On 11/4/2026 18:58, Greg KH wrote:
On Sat, Apr 11, 2026 at 05:24:17PM +1000, Hugh Blemings wrote:
On 11/4/2026 15:50, Greg KH wrote:
On Sat, Apr 11, 2026 at 08:25:19AM +1000, Hugh Blemings wrote:
On 11/4/2026 08:11, Kuniyuki Iwashima wrote:
From: Jakub Kicinski <[email protected]>
Date: Fri, 10 Apr 2026 14:54:48 -0700
On Fri, 10 Apr 2026 14:30:42 -0700 Jakub Kicinski wrote:
On Fri, 10 Apr 2026 07:24:36 +0200 Greg Kroah-Hartman wrote:
On Thu, Apr 09, 2026 at 08:32:35PM -0700, Jakub Kicinski wrote:
Or for simplicity we could also be testing against skb_headlen()
since we don't expect any legit non-linear frames here? Dunno.
I'll be glad to change this either way, your call. Given that this is
an obsolete protocol that seems to only be a target for drive-by fuzzers
to attack, whatever the simplest thing to do to quiet them up I'll be
glad to implement.
Or can we just delete this stuff entirely? :)
Yes.
My thinking is to delete hamradio, nfc, atm, caif.. [more to come]
Create GH repos which provide them as OOT modules.
Hopefully we can convince any existing users to switch to that.
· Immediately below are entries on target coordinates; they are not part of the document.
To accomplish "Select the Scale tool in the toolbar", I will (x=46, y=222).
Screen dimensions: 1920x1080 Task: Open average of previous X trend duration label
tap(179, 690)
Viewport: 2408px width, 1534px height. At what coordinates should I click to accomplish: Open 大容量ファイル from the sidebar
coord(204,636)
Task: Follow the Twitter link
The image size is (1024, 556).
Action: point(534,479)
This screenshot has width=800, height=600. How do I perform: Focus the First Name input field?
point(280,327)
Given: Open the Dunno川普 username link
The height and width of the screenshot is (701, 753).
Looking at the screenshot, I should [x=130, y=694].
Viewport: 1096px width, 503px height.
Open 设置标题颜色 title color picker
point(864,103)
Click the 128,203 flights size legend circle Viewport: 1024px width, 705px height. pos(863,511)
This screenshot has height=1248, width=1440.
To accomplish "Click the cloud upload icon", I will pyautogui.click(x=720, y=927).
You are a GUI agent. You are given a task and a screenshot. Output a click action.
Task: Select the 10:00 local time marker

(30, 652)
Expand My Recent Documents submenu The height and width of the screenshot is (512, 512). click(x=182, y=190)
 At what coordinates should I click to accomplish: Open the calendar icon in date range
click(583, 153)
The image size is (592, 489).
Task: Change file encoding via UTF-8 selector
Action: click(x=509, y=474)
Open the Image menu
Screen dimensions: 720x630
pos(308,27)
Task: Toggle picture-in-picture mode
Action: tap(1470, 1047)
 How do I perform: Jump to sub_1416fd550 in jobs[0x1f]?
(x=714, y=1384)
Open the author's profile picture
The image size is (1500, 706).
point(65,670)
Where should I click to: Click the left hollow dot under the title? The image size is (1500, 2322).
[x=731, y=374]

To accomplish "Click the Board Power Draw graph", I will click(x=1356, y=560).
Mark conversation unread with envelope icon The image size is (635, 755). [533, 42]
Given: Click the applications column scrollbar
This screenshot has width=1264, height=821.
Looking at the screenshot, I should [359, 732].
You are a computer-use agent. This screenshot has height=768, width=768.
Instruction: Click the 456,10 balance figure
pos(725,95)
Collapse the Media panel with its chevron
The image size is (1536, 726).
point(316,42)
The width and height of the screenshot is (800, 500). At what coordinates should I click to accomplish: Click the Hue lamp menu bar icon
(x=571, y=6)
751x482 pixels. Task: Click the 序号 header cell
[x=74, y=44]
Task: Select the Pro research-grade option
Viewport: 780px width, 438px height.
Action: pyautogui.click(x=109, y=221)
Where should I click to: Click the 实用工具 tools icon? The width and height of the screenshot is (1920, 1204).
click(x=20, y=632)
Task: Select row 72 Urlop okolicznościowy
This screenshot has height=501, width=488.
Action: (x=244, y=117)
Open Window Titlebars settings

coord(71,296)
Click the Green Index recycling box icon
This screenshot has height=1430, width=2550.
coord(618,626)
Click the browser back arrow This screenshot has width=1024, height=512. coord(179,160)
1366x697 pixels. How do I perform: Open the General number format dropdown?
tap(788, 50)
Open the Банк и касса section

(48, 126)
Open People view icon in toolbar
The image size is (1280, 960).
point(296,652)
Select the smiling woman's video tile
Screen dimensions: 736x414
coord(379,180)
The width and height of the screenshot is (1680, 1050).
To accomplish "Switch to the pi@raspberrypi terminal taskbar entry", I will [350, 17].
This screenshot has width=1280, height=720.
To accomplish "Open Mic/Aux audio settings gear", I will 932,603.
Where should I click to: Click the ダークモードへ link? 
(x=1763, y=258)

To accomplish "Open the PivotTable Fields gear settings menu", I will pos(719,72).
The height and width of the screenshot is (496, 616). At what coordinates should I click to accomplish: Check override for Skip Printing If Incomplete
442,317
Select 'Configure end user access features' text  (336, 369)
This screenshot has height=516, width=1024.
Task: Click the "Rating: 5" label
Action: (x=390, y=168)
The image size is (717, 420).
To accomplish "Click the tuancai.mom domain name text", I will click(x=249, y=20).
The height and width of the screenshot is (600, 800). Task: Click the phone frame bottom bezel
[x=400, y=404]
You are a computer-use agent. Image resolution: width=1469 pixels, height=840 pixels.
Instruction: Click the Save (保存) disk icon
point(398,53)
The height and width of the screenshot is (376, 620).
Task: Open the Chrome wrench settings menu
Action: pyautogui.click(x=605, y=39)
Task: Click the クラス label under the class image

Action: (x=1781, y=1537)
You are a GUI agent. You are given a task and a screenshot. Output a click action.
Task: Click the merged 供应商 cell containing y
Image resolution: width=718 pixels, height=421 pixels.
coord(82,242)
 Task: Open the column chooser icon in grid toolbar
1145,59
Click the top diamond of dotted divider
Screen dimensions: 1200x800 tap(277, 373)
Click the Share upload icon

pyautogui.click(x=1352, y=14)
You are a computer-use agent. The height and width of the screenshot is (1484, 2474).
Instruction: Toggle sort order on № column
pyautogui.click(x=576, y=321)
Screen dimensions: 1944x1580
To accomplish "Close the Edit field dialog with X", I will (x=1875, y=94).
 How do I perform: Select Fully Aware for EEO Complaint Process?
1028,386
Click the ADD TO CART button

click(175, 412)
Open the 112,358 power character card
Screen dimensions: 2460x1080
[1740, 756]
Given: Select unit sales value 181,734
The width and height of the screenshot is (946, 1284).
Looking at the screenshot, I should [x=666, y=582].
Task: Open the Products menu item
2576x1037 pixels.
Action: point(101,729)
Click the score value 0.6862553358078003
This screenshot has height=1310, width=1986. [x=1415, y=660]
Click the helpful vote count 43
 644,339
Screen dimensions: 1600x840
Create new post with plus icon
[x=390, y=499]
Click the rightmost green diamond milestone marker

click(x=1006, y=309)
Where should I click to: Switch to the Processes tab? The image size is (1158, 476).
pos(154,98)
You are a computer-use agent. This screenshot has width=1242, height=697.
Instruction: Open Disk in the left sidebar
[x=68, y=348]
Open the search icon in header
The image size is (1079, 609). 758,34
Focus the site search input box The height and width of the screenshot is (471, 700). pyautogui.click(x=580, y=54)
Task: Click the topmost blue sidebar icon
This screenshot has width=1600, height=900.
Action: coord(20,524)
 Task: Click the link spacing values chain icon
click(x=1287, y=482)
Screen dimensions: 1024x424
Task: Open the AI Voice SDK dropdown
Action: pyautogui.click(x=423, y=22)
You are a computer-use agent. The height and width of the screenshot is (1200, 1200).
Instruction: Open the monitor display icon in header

The only thing stopping me is the concern that this is just the softest
target and the LLMs will find something else to focus on which we can't
delete. I suspect any PCIe driver can be flooded with "aren't you
trusting the HW to provide valid responses here?" bullshit.
But hey, let's try. I'll post a patch nuking all of hamradio later
today.
Well, either we "expunge" this code to OOT repos, or we mark it
as broken and tell everyone that we don't take security fixes
for anything that depends on BROKEN. I'd personally rather expunge.
+1 for "expunge" to prevent LLM-based patch flood.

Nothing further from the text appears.